### [Excerpt]
4 out of 5 stars

Almost every review of Danny and Michael Philippou’s Talk to Me mentions the twin brothers’ previous careers as YouTubers and their minor crew roles on Jennifer Kent’s The Babadook (2014). And certainly, some of the violent energy of the shorts on their YouTube channel ‘RackaRacka’ (as well as their more recently launched ‘Left on Red’) is visible in Talk To Me, along with some of the humour. 

But the Babadook connection is more relevant because that was arguably the best horror movie of its year, and even if Talk to Me faces stiff competition in 2023, it’s certainly in contention. It may not be The Babadook but it’s infinitely more mature than the Philippous’ YouTube efforts (strikingly so for a debut, at times). And despite all the coverage given to their manic shorts, Talk to Me doesn’t feel YouTube-y at all. It feels like the work of big-screen filmmakers who, while operating within a genre and not eschewing its standard components, also recognise that real horror is ultimately personal and internal.

Talk to Me, set in Adelaide (where the twins grew up), begins at a large, loud party of young adults where a savage attack and almost immediate suicide, both brutal and out of the blue, set the tone for much of the movie: physical violence isn’t a major part of it in terms of screen time, but the intrusion of violence (both physical and emotional) into ordinary lives very much is.

### [Data excerpt]
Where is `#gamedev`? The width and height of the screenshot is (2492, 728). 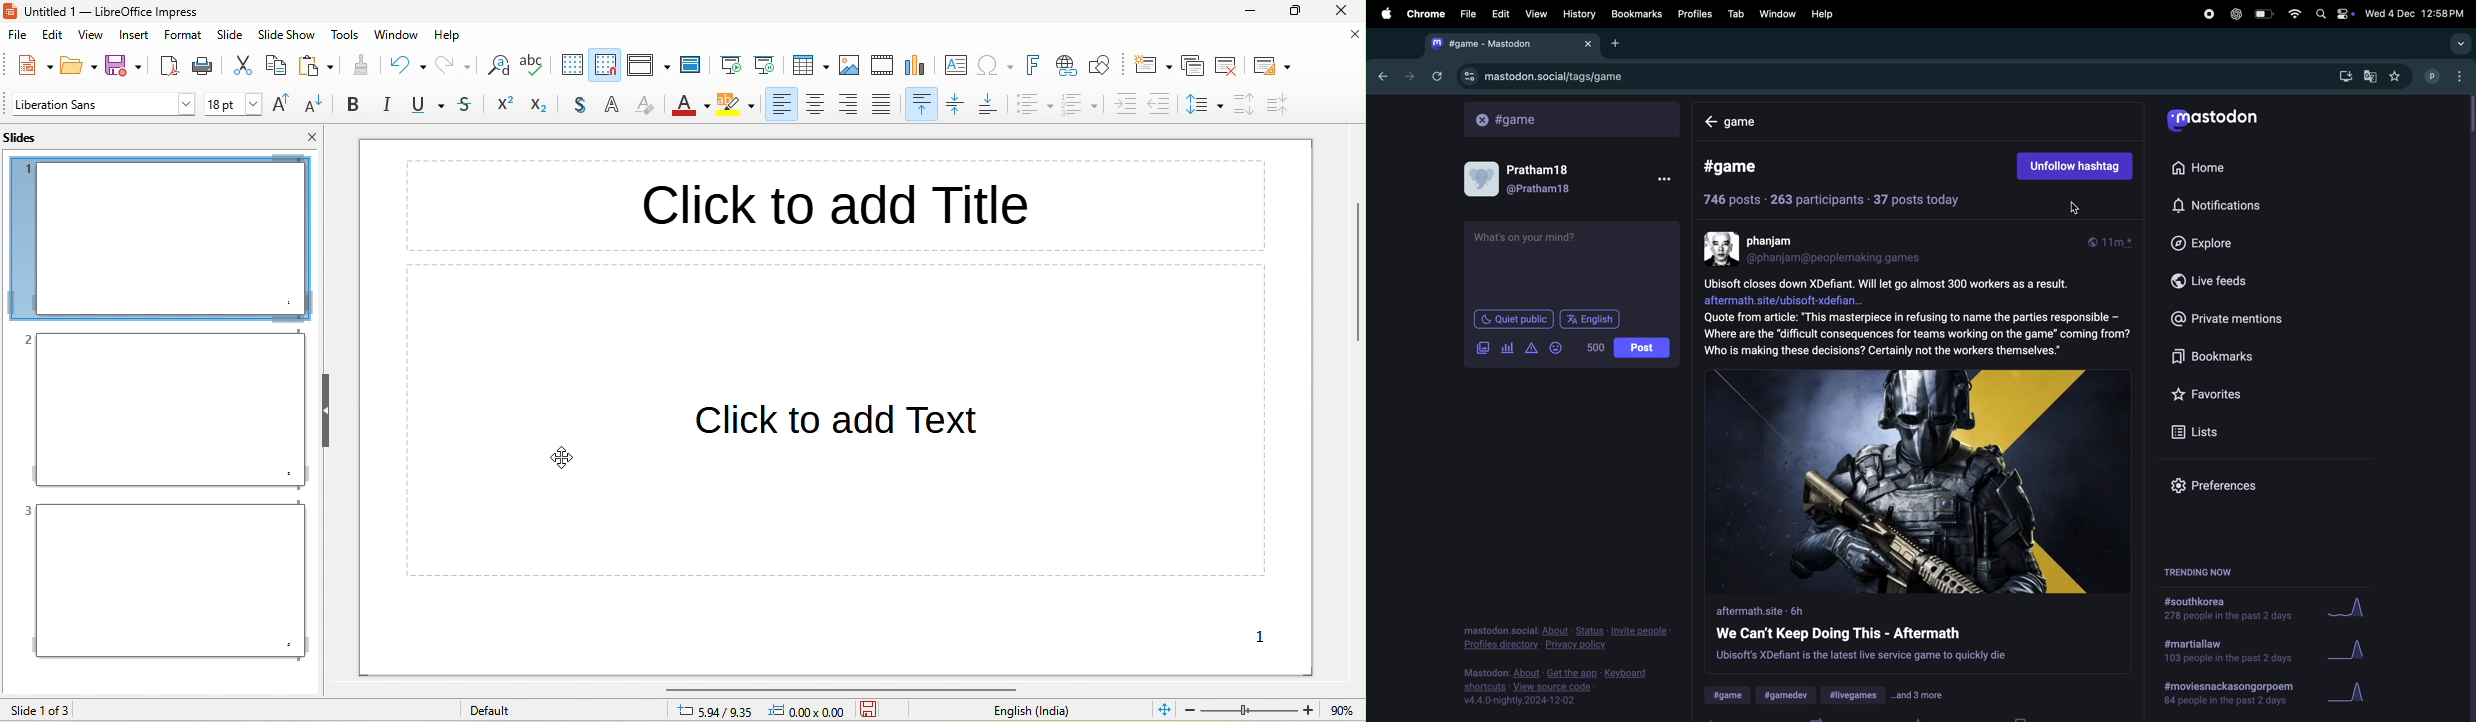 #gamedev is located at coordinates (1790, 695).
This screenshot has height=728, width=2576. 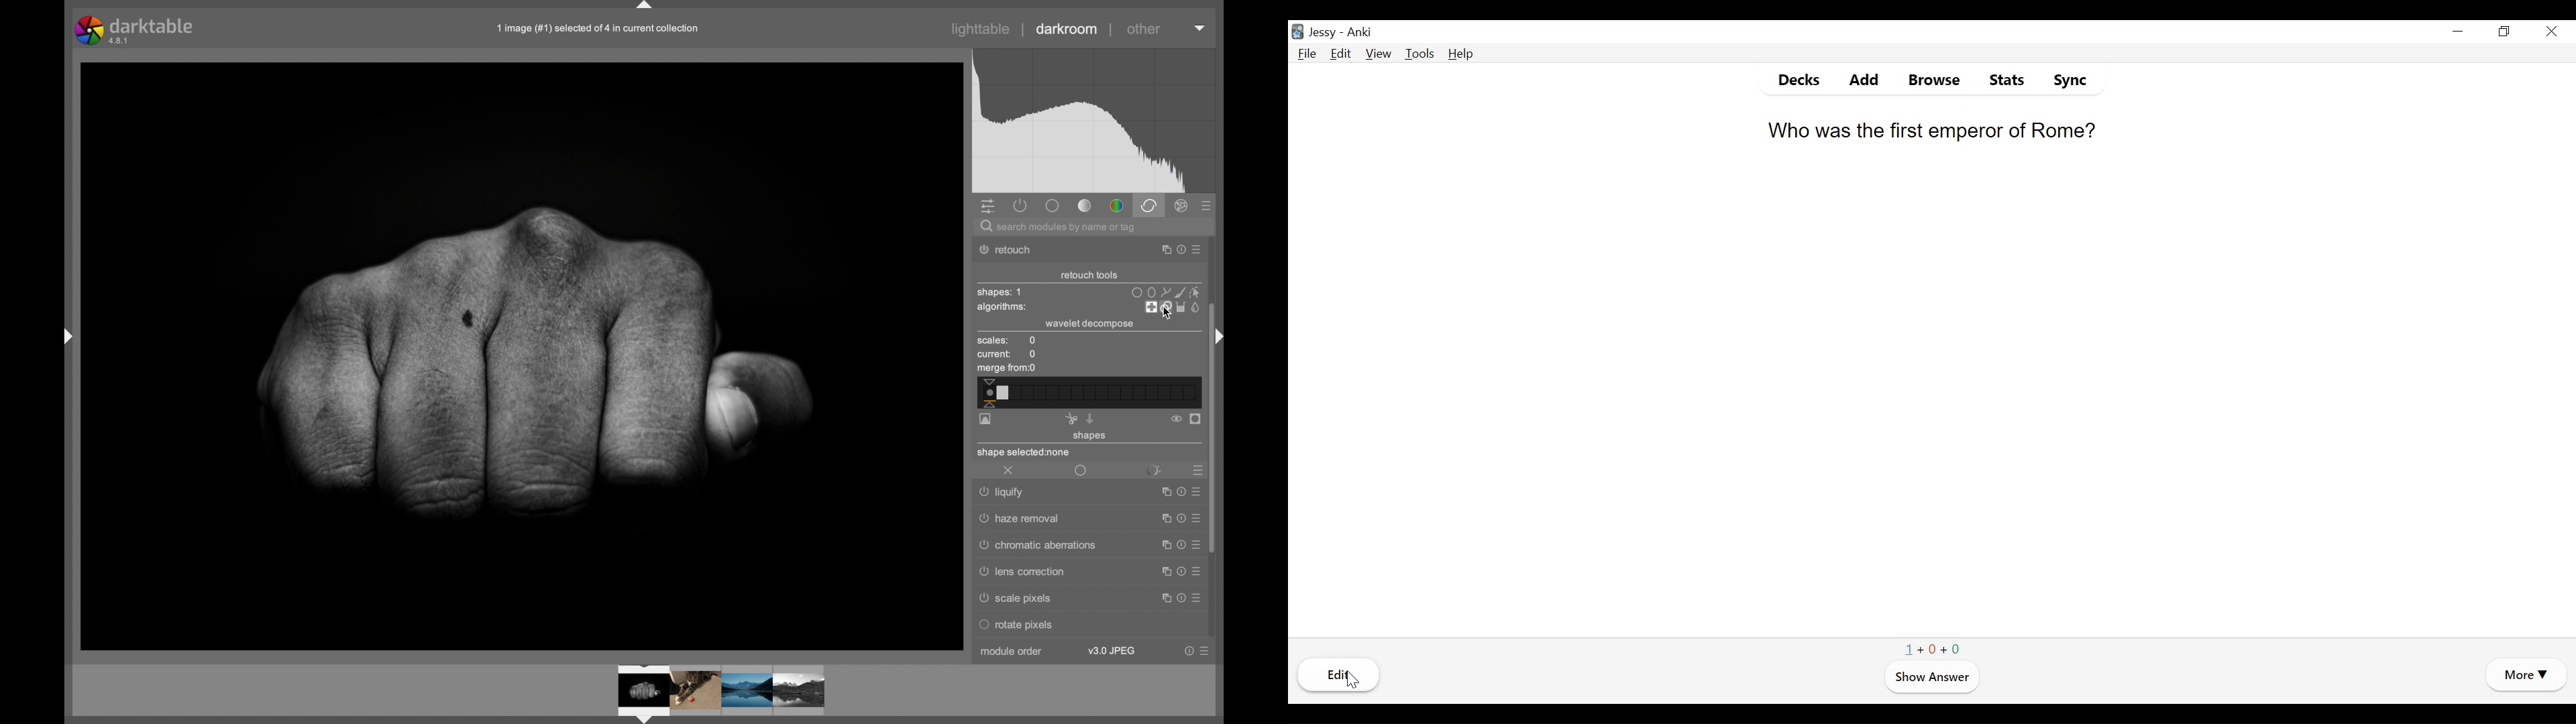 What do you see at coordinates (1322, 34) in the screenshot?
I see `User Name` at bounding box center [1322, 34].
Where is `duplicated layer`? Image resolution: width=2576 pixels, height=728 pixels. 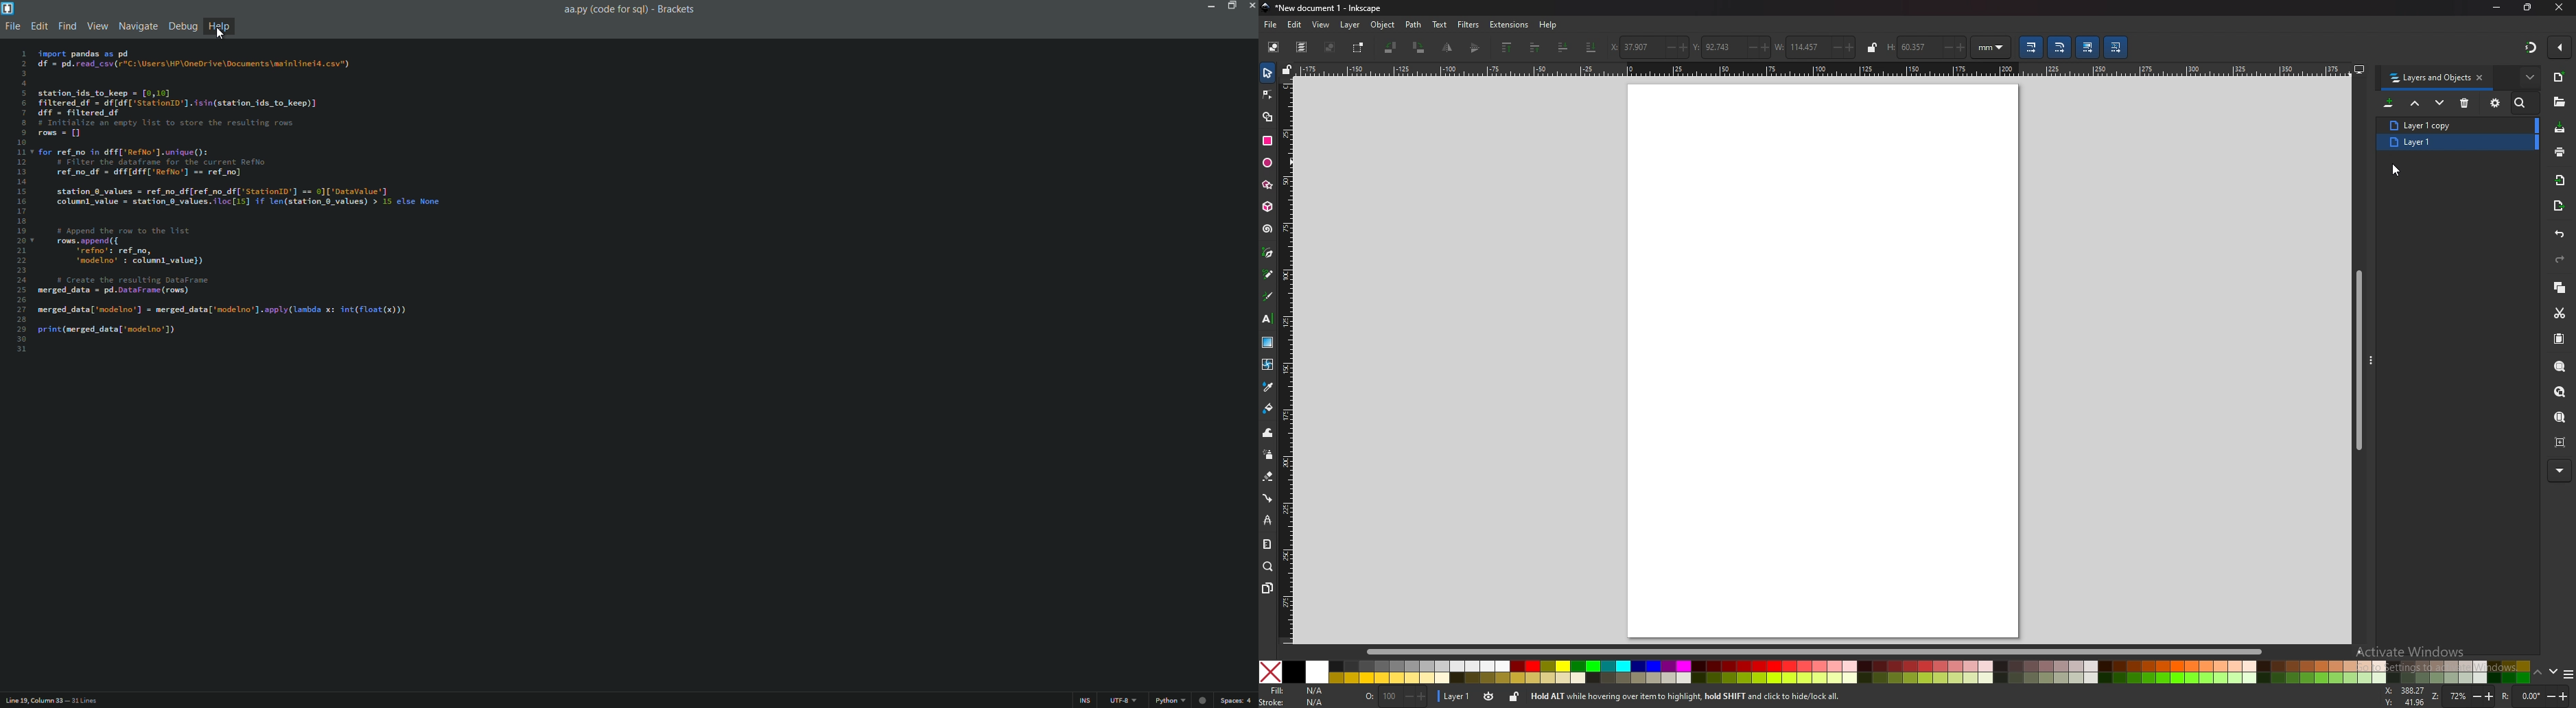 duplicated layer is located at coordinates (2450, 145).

### [Task requirements]
[1] Translate this sentence from the review of Talk to Me into French: "And despite all the coverage given to their manic shorts, Talk to Me doesn’t feel YouTube-y at all."
[2] Determine whether each statement agrees with the review of Talk to Me. Answer yes or no for each, and quote the deciding words from the review.
(a) The film takes place in Adelaide.
(b) Physical violence fills most of the film's screen time.
(c) The review describes The Babadook as arguably the best horror movie of its year.

### [Answer set]
[1] Et malgré toute l'attention accordée à leurs courts-métrages frénétiques, Talk to Me n'a absolument rien d'une production YouTube.

[2]
(a) Yes: "set in Adelaide (where the twins grew up)"
(b) No: "physical violence isn’t a major part of it in terms of screen time"
(c) Yes: "that was arguably the best horror movie of its year"